One of the saddest things about hip hop is that violence still sells. The rapper Plies is a perfect example. In case you don’t know about Plies, he is the really short brother who looks like he’s out of a 1920s minstrel show: gold chains on his neck, with a grill across his teeth and tattoos all over his entire body. He prides himself on being a “goon,” even though Jamie Foxx claims that he’s not quite as bold as he pretends to be. To make matters worse, I have reason to believe that Plies is actually educated (he spent some time on a college campus), which is a tragedy within itself. It’s one thing to be ignorant because you don’t know any better; it’s another thing when a smart brother pretends to be stupid.
In 2006, no one knew anything about Plies. He’d not been out that long and he didn’t have many hits. But one incident put him on the map. During a concert in 2006, reports allege that after Plies turned off his microphone, a fight ensued and some people got shot.

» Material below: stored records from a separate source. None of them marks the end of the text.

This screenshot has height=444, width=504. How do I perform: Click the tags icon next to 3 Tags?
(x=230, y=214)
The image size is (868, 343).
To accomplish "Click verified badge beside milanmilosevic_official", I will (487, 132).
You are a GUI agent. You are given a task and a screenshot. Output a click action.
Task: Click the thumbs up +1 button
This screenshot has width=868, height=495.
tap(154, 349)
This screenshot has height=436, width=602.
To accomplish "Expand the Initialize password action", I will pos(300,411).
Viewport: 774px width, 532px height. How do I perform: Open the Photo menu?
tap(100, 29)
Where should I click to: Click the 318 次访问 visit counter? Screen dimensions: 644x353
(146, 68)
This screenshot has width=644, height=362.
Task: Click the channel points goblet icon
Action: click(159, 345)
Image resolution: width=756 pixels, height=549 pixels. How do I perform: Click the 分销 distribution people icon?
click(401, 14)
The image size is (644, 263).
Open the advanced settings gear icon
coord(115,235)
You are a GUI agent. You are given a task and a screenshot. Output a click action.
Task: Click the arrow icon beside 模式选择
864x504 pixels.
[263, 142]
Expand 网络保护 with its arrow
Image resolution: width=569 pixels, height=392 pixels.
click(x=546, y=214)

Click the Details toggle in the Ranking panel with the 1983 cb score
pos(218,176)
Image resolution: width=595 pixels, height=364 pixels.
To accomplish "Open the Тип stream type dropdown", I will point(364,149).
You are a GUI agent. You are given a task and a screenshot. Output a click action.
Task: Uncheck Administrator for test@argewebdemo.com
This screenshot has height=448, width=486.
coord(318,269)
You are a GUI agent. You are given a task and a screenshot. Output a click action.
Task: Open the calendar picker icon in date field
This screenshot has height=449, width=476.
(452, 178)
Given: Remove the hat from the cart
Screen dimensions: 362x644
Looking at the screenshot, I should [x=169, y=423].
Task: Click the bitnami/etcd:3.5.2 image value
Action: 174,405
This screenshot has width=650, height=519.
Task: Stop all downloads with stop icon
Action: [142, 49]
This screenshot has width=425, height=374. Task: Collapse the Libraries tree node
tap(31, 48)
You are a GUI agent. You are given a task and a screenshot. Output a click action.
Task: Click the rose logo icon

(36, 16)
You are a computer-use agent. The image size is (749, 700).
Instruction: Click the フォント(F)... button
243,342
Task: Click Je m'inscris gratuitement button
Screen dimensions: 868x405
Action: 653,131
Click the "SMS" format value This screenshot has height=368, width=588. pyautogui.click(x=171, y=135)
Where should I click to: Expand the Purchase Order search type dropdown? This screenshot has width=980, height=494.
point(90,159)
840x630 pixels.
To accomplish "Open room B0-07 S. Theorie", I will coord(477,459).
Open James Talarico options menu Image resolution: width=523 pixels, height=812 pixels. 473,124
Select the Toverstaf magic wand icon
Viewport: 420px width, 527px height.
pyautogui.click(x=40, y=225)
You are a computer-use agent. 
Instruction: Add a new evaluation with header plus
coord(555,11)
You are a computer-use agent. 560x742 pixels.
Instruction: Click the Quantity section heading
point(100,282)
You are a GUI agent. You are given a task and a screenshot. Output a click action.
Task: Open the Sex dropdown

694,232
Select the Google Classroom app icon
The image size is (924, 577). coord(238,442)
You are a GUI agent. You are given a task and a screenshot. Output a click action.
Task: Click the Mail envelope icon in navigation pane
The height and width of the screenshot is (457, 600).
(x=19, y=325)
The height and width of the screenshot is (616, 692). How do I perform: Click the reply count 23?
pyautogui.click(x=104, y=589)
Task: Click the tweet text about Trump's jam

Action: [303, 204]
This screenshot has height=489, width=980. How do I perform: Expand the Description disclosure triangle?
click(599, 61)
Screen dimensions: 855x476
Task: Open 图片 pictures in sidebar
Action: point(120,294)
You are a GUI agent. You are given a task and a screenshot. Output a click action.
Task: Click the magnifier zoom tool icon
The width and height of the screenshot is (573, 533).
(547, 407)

Tory Denard Carnegie and Ronnell Lawrence Lavatte, two of Washington’s security guards, pulled out guns and began to use them. Billy Dee Williams, Michael Lamar Daymon, Edwin Devasco Faircloth, Steve Ruben Jean-Jacques and Dorian Shannel Johnson were all victims of the shooting, being hit in various parts of their bodies. Along with their attorney, Christopher Chestnut out of Florida, the group is suing Plies, whose real name is Algernod Lanier Washington (That’s quite a name for a “goon,” don’t you think? Sort of like Robbie Van Winkle and Marshall Mathers).
Plies pleaded no contest to possession of a concealed firearm and didn’t serve any time in prison. It’s interesting how the big guy always gets out of trouble, while the entourage takes the heat and packs it too. According to court documents, both of the security guards pleaded no contest to criminal charges and were sent to prison. Chestnut, the group’s attorney, alleges that Plies is also liable for the activities of his entourage, and that his record label and night club should be liable as well. Chestnut further argues that Plies should have known that guns were not allowed in the club and that his employees had them.
The point in talking about this case, which is still in court and was filed last year, is to notice how the shooting boosted Plies and his “rep” in the hip hop industry. According to those familiar with the case, Plies signed a new record deal and gained a great deal of popularity after the shooting. I find it a bit odd that real life violence can strengthen the fantasized persona that many rappers seem to embrace. The idea that black male incarceration and murder has been marketed to corporate America should probably concern all of us.
I don’t hate Plies, even when I make fun of him. In fact, his song, “Plenty Money,” is one of the nicer songs I’ve heard all year. But in this song, Plies sticks to his job of playing on all of the negative stereotypes of black men, consisting of murder, prison and financial irresponsibility. I am hopeful that perhaps one day, Plies and other artists who’ve gone to school and become intelligent human beings can stop being afraid of being smart. By being ignorant and violent in your behavior, you’re not representing what black men are all about.